Action item A:
Answer these questions about the IDE channel thread, one per line:
(i) Which motherboard does the first post name?
(ii) Which driver does the reply say to choose for both channels?
(iii) Which chipset is the Intel Chipset Utility to be installed for?
Passage Block Start
# IDE Channel Problem?



## fredde (May 9, 2008)

On one of my early builds I get this hardware install error at startup. (_There was a problem installing this hardware ide channel An error occurred during the installation of the device. The driver is not intended for this platform_). I also see 2 primary and 2 secondary ide channels in the Device Manager. All 4 have a yellow exclamation. This error started after I uninstalled the ide channels. I was trying to correct another problem. The M/B is an Asus P4P 800 Dlx. O/S is WinXp Pro. The CD-Rom and Dvd Burner I have on these channels both work. I have read that this occurs because of a DMA problem. Is this possible? If so, how can I fix it?


----------



## lemonadesoda (May 9, 2008)

Go to device manager.






Change driver on IDE to "Standard IDE driver", for both channels.
Shutdown.
Disconnet (temporarily the CD and DVD devices)
Reboot.
After reboot, install Intel Chipset Utility for 865 chipset.
Is it working?


----------



## fredde (May 9, 2008)

lemonadesoda said:


> Go to device manager.
> 
> 
> 
> ...



Thanks Much. I can't get to the comp till tomorrow. I will check back.

Thanks again.


----------
Passage Block End
Listed entries Block Start
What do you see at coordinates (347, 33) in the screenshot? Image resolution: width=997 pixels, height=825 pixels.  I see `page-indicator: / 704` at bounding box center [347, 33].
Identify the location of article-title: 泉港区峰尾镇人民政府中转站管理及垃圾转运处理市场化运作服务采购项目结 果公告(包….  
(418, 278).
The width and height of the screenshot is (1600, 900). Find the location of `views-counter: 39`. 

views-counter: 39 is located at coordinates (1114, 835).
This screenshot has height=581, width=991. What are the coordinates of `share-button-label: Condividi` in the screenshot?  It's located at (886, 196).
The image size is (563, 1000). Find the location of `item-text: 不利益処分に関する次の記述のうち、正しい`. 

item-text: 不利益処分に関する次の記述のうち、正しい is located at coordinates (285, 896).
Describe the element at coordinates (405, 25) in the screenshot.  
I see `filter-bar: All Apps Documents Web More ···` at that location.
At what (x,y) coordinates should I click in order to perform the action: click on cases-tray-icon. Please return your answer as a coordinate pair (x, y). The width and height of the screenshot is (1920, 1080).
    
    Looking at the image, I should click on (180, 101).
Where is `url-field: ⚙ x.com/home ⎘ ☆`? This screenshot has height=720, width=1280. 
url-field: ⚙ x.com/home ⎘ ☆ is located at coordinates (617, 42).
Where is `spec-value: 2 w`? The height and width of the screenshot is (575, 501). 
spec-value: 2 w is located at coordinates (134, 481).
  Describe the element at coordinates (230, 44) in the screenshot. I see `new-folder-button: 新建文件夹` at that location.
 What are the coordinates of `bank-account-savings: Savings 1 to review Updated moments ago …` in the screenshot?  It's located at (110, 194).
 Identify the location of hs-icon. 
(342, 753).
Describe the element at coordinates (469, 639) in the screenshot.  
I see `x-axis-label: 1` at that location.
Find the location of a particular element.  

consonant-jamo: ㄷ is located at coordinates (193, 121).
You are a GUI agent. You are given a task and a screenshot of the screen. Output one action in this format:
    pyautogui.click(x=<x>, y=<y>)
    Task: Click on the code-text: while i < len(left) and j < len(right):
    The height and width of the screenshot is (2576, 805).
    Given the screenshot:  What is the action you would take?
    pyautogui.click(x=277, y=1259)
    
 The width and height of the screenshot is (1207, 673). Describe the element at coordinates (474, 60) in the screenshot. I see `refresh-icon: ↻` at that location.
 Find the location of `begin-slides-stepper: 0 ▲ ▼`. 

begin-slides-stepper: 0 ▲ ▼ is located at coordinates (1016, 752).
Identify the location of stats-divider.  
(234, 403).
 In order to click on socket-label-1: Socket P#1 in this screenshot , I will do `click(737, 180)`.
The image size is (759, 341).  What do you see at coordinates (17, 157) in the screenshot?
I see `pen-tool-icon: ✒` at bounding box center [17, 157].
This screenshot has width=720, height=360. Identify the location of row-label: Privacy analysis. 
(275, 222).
Listed entries Block End
Action item B: Rewrite the records from the line containing "Identify the location of stats-divider." down through the line containing "center [17, 157].", swapping "image size" for "screenshot size" and leaving all else unchanged. Give back only those lines.

Written solution A:
(i) The Asus P4P 800 Dlx.
(ii) The "Standard IDE driver".
(iii) The 865 chipset.

Written solution B:
Identify the location of stats-divider.  
(234, 403).
 In order to click on socket-label-1: Socket P#1 in this screenshot , I will do `click(737, 180)`.
The screenshot size is (759, 341).  What do you see at coordinates (17, 157) in the screenshot?
I see `pen-tool-icon: ✒` at bounding box center [17, 157].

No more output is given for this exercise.